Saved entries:
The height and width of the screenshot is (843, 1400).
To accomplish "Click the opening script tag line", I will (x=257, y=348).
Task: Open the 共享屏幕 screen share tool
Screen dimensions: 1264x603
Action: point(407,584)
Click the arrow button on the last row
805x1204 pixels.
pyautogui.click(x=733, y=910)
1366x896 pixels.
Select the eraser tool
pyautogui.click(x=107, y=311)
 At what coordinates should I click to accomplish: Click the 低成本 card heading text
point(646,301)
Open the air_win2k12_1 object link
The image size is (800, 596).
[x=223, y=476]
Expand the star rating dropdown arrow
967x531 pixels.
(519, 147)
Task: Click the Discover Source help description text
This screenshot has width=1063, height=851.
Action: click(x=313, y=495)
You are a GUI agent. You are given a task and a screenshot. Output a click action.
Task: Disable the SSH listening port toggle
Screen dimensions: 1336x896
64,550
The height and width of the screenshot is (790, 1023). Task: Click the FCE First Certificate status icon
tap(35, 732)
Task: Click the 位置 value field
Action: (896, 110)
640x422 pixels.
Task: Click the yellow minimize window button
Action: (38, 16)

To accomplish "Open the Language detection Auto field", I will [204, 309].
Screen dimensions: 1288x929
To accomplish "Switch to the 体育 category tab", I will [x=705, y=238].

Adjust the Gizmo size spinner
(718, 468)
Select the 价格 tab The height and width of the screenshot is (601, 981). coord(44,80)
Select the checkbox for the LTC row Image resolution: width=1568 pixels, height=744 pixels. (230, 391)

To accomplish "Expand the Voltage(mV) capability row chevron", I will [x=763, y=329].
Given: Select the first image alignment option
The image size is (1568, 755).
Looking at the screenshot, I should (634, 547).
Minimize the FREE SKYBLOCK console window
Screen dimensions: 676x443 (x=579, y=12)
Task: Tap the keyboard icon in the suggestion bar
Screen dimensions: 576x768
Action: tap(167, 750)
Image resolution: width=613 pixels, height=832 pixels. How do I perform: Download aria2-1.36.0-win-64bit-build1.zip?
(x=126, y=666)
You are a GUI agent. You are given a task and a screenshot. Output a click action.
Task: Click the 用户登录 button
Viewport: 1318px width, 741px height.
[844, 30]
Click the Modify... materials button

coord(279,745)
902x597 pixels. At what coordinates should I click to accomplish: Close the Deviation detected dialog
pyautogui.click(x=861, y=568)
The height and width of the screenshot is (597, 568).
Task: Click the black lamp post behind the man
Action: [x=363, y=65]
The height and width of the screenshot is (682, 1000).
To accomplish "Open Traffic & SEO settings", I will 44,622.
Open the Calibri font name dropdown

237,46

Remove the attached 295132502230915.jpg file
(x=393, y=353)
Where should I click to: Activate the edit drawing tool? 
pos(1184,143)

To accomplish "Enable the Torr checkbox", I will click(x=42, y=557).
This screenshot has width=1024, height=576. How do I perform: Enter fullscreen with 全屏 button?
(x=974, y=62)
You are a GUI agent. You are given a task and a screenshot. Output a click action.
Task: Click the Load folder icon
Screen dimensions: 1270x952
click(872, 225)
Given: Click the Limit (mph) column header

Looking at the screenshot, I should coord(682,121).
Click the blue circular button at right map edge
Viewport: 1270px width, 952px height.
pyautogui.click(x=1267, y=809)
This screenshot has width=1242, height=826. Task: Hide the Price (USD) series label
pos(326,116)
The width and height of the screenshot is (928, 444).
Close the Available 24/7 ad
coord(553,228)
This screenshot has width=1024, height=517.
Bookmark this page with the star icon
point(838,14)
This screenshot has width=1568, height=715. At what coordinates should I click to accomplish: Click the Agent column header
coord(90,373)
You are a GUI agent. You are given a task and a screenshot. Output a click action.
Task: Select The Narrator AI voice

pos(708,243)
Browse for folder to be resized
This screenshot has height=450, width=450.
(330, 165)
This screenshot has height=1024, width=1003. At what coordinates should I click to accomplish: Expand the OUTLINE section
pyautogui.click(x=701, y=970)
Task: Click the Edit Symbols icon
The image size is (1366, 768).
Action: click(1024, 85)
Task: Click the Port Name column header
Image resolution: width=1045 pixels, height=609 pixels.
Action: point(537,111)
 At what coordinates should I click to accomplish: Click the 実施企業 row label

**Your task**
Reproduce, character for character, only the lines of the preceding data that start at the line with "967x531 pixels." and end at the line with "The height and width of the screenshot is (682, 1000).", both included.

**Exercise response**
967x531 pixels.
(519, 147)
Task: Click the Discover Source help description text
This screenshot has width=1063, height=851.
Action: click(x=313, y=495)
You are a GUI agent. You are given a task and a screenshot. Output a click action.
Task: Disable the SSH listening port toggle
Screen dimensions: 1336x896
64,550
The height and width of the screenshot is (790, 1023). Task: Click the FCE First Certificate status icon
tap(35, 732)
Task: Click the 位置 value field
Action: (896, 110)
640x422 pixels.
Task: Click the yellow minimize window button
Action: (38, 16)

To accomplish "Open the Language detection Auto field", I will [204, 309].
Screen dimensions: 1288x929
To accomplish "Switch to the 体育 category tab", I will [x=705, y=238].

Adjust the Gizmo size spinner
(718, 468)
Select the 价格 tab The height and width of the screenshot is (601, 981). coord(44,80)
Select the checkbox for the LTC row Image resolution: width=1568 pixels, height=744 pixels. (230, 391)

To accomplish "Expand the Voltage(mV) capability row chevron", I will [x=763, y=329].
Given: Select the first image alignment option
The image size is (1568, 755).
Looking at the screenshot, I should (634, 547).
Minimize the FREE SKYBLOCK console window
Screen dimensions: 676x443 (x=579, y=12)
Task: Tap the keyboard icon in the suggestion bar
Screen dimensions: 576x768
Action: tap(167, 750)
Image resolution: width=613 pixels, height=832 pixels. How do I perform: Download aria2-1.36.0-win-64bit-build1.zip?
(x=126, y=666)
You are a GUI agent. You are given a task and a screenshot. Output a click action.
Task: Click the 用户登录 button
Viewport: 1318px width, 741px height.
[844, 30]
Click the Modify... materials button

coord(279,745)
902x597 pixels. At what coordinates should I click to accomplish: Close the Deviation detected dialog
pyautogui.click(x=861, y=568)
The height and width of the screenshot is (597, 568).
Task: Click the black lamp post behind the man
Action: [x=363, y=65]
The height and width of the screenshot is (682, 1000).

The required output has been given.